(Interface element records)

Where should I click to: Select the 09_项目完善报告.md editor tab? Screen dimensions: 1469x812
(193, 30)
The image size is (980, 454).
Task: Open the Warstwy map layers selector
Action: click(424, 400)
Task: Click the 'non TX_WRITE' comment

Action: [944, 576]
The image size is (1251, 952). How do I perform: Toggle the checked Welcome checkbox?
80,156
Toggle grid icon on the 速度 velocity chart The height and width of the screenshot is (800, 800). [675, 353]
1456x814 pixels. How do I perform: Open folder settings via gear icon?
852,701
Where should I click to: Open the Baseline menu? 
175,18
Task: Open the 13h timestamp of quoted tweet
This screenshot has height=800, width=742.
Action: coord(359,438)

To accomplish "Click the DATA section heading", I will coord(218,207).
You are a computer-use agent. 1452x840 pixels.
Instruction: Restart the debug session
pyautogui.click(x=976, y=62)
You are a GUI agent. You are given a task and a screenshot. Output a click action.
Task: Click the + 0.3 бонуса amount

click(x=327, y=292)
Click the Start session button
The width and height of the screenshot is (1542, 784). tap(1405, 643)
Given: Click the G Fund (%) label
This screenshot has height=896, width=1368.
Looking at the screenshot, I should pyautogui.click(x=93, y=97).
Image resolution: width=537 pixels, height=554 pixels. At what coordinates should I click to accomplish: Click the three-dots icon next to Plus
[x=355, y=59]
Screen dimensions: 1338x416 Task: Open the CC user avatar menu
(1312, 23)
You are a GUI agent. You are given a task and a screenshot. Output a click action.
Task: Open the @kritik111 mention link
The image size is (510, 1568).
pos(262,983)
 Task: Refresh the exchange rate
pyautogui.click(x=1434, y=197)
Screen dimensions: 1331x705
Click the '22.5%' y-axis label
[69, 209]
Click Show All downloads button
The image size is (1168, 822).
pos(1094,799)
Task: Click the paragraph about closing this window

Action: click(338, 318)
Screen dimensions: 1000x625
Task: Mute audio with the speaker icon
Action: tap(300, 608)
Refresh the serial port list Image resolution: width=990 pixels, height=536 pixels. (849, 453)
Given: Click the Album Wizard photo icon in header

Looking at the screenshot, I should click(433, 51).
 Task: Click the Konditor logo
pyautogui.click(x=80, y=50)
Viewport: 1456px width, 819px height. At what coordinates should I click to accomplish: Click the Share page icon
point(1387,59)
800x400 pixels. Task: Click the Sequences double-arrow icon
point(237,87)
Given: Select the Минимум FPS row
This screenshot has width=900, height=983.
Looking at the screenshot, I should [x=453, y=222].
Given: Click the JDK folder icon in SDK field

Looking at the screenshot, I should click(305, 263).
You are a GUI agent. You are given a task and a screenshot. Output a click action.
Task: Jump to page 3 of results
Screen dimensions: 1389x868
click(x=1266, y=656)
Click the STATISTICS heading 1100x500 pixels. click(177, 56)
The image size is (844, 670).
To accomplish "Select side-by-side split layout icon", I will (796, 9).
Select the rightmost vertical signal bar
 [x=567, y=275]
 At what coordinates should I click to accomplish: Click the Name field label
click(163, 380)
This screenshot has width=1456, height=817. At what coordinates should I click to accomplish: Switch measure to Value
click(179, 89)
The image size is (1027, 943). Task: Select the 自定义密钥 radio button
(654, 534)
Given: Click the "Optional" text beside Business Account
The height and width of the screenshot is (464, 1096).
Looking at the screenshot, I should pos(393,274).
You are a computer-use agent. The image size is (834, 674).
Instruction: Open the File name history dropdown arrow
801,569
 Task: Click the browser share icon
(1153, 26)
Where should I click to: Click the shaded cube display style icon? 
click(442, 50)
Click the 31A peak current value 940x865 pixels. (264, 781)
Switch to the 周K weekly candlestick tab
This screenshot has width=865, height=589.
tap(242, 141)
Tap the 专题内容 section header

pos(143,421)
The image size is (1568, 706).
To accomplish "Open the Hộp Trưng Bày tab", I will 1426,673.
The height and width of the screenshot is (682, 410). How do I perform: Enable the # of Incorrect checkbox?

• Given exercise
Rewrite the entries above so that every "GUI agent" becomes "screen agent", leaving the rest of the text unchanged.

• Response
Where should I click to: Select the 09_项目完善报告.md editor tab? Screen dimensions: 1469x812
(193, 30)
The image size is (980, 454).
Task: Open the Warstwy map layers selector
Action: click(424, 400)
Task: Click the 'non TX_WRITE' comment

Action: [944, 576]
The image size is (1251, 952). How do I perform: Toggle the checked Welcome checkbox?
80,156
Toggle grid icon on the 速度 velocity chart The height and width of the screenshot is (800, 800). [675, 353]
1456x814 pixels. How do I perform: Open folder settings via gear icon?
852,701
Where should I click to: Open the Baseline menu? 
175,18
Task: Open the 13h timestamp of quoted tweet
This screenshot has height=800, width=742.
Action: coord(359,438)

To accomplish "Click the DATA section heading", I will coord(218,207).
You are a computer-use agent. 1452x840 pixels.
Instruction: Restart the debug session
pyautogui.click(x=976, y=62)
You are a screen agent. You are given a task and a screenshot. Output a click action.
Task: Click the + 0.3 бонуса amount

click(x=327, y=292)
Click the Start session button
The width and height of the screenshot is (1542, 784). tap(1405, 643)
Given: Click the G Fund (%) label
This screenshot has height=896, width=1368.
Looking at the screenshot, I should pyautogui.click(x=93, y=97).
Image resolution: width=537 pixels, height=554 pixels. At what coordinates should I click to accomplish: Click the three-dots icon next to Plus
[x=355, y=59]
Screen dimensions: 1338x416 Task: Open the CC user avatar menu
(1312, 23)
You are a screen agent. You are given a task and a screenshot. Output a click action.
Task: Open the @kritik111 mention link
The image size is (510, 1568).
pos(262,983)
 Task: Refresh the exchange rate
pyautogui.click(x=1434, y=197)
Screen dimensions: 1331x705
Click the '22.5%' y-axis label
[69, 209]
Click Show All downloads button
The image size is (1168, 822).
pos(1094,799)
Task: Click the paragraph about closing this window

Action: click(338, 318)
Screen dimensions: 1000x625
Task: Mute audio with the speaker icon
Action: tap(300, 608)
Refresh the serial port list Image resolution: width=990 pixels, height=536 pixels. (849, 453)
Given: Click the Album Wizard photo icon in header

Looking at the screenshot, I should click(433, 51).
 Task: Click the Konditor logo
pyautogui.click(x=80, y=50)
Viewport: 1456px width, 819px height. At what coordinates should I click to accomplish: Click the Share page icon
point(1387,59)
800x400 pixels. Task: Click the Sequences double-arrow icon
point(237,87)
Given: Select the Минимум FPS row
This screenshot has width=900, height=983.
Looking at the screenshot, I should [x=453, y=222].
Given: Click the JDK folder icon in SDK field

Looking at the screenshot, I should click(305, 263).
You are a screen agent. You are given a task and a screenshot. Output a click action.
Task: Jump to page 3 of results
Screen dimensions: 1389x868
click(x=1266, y=656)
Click the STATISTICS heading 1100x500 pixels. click(177, 56)
The image size is (844, 670).
To accomplish "Select side-by-side split layout icon", I will (796, 9).
Select the rightmost vertical signal bar
 [x=567, y=275]
 At what coordinates should I click to accomplish: Click the Name field label
click(163, 380)
This screenshot has width=1456, height=817. At what coordinates should I click to accomplish: Switch measure to Value
click(179, 89)
The image size is (1027, 943). Task: Select the 自定义密钥 radio button
(654, 534)
Given: Click the "Optional" text beside Business Account
The height and width of the screenshot is (464, 1096).
Looking at the screenshot, I should pos(393,274).
You are a computer-use agent. The image size is (834, 674).
Instruction: Open the File name history dropdown arrow
801,569
 Task: Click the browser share icon
(1153, 26)
Where should I click to: Click the shaded cube display style icon? 
click(442, 50)
Click the 31A peak current value 940x865 pixels. (264, 781)
Switch to the 周K weekly candlestick tab
This screenshot has width=865, height=589.
tap(242, 141)
Tap the 专题内容 section header

pos(143,421)
The image size is (1568, 706).
To accomplish "Open the Hộp Trưng Bày tab", I will 1426,673.
The height and width of the screenshot is (682, 410). How do I perform: Enable the # of Incorrect checkbox?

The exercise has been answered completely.